These are the challenges faced in making our cities smarter

Numerous cities across the world, including Dublin, are engaging with projects that will make their cities smarter, but what are the concerns?

IF YOU LOOK at the surface of Dublin city, it may seem like very little is happening, but some important projects are under way that will help improve our cities.

Gathering data about the day-to-day life of cities like Dublin have been in the works for years, with the latest example being Dublin City Council and Intel placing 200 sensors across the city to gather and monitor environmental data such as air quality, and noise levels in the city, the aim of making the data available to residents and other parties.

Professor Rob Kitchin, director of the National Institute of Regional and Spatial Analysis at NUI Maynooth, is currently involved in another five-year study featuring Dublin and Boston, looking at how software and technology can influence life in a city, meaning he has much experience in this field and the challenges that are presented as a result.

“The big challenges are getting the data,” explains Prof Kitchin. “A lot of the data is locked inside organisations, you have to persuade them to give it to you, you then have to work out… how to extract value from it.”

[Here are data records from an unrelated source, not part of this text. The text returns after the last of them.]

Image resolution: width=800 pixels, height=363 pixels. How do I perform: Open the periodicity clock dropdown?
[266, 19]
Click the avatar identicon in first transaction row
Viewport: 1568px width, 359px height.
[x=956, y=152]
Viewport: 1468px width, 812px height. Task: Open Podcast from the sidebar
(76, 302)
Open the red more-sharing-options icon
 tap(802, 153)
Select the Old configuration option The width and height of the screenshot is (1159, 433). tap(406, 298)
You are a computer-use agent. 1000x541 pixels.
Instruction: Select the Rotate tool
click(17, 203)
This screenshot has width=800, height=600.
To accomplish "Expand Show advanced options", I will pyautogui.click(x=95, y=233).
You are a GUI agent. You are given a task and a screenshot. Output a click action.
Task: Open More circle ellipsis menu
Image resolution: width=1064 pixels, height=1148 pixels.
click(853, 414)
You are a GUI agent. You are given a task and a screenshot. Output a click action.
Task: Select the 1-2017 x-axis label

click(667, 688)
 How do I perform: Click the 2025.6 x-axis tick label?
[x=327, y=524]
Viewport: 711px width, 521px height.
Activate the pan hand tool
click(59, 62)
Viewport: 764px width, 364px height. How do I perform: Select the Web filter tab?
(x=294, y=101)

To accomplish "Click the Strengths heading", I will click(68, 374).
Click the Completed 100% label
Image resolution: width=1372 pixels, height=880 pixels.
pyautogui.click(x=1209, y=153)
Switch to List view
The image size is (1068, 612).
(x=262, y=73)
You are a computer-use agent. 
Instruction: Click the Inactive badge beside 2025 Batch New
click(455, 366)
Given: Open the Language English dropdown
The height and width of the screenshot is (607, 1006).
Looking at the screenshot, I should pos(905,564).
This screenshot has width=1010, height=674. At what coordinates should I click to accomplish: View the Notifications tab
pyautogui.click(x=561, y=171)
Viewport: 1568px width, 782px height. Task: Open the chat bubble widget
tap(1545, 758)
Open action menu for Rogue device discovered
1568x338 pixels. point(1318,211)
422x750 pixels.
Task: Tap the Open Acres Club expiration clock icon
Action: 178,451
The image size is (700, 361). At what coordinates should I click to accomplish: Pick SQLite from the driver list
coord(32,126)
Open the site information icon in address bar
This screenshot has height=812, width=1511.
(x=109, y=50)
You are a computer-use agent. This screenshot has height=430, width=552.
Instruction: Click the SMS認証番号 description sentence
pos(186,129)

While the benefits to having such data are great, the issue of financing and supporting such a service while in austerity is another challenge to face. You can’t prioritise developing a smart city over more immediate concerns, and Prof Kitchin says “it’s not a question that they can just prioritise technological solutions across the city, they [city councils] have to balance it with all of the other competing interests they have to deal with.”

The benefits aren’t just limited to Dublin itself, other cities are involved with their own projects, while collaborating and sharing ideas and findings with each other. One such example is test-bed urbanism, which sees one city volunteer to try out a new technology while other cities see what the data says and lessons learnt, and decide whether to adopt it directly, go for a different approach or do something entirely different.

Naturally privacy and protection of data is another major aspect. While it difficult to foresee every potential outcome and drawback, one of the concerns is de-identification (the process of taking organised data and selectively adding specific sets of duplicate data) which can identify certain overlaps and undo the concept of anonymous data.

Although that said, there are certain protocol in place for Dublin such as a threshold for which you can’t show data if an area has less than five people who have a certain characteristic since it would be possible to identify them if it was compared with other data.

There’s always pluses and negatives and it’s trying to work out what’s best for citizens, what’s best for the state, what’s best for companies and so on and then working out the balance”

“The city will be analysed through its data and software and then that information will be used to aid policy making and actual service delivery,” explains Prof Kitchin. “The questions we need to ask are the extent to which we are happy for that to happen and whether we put in regulations and rules and need protocols and standards to shape that.”